◆ Work to be completed:
Every line holding the string "resolution" should be copied from the listing.
═══ Data for processing
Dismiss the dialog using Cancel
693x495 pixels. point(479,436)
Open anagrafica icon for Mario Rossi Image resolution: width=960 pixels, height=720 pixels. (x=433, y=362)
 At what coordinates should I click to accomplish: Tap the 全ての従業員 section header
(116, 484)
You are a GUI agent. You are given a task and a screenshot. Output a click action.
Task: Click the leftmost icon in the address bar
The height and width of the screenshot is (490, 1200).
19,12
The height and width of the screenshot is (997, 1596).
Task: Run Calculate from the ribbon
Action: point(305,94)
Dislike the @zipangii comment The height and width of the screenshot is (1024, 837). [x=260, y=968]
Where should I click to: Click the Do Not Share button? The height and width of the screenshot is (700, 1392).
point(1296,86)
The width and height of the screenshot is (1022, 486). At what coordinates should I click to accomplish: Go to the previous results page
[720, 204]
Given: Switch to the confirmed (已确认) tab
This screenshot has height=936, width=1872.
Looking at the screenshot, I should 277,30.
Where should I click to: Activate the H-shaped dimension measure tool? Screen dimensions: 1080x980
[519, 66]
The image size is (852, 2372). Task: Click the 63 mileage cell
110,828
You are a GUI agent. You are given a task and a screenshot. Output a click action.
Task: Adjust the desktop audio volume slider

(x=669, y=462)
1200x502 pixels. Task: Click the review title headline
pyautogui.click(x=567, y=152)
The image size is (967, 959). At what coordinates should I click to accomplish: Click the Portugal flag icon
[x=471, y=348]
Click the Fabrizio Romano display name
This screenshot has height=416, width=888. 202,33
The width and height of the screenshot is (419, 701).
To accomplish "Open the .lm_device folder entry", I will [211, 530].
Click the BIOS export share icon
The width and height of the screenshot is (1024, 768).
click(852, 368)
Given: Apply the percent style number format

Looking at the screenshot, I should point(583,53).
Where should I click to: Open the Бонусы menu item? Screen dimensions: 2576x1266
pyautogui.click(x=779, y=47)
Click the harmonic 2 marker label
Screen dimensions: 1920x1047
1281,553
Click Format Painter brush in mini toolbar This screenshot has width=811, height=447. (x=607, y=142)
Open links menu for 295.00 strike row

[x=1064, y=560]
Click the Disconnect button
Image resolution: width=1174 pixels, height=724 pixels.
══════
◆ Answer to this task:
Open anagrafica icon for Mario Rossi Image resolution: width=960 pixels, height=720 pixels. (x=433, y=362)
Image resolution: width=1174 pixels, height=724 pixels.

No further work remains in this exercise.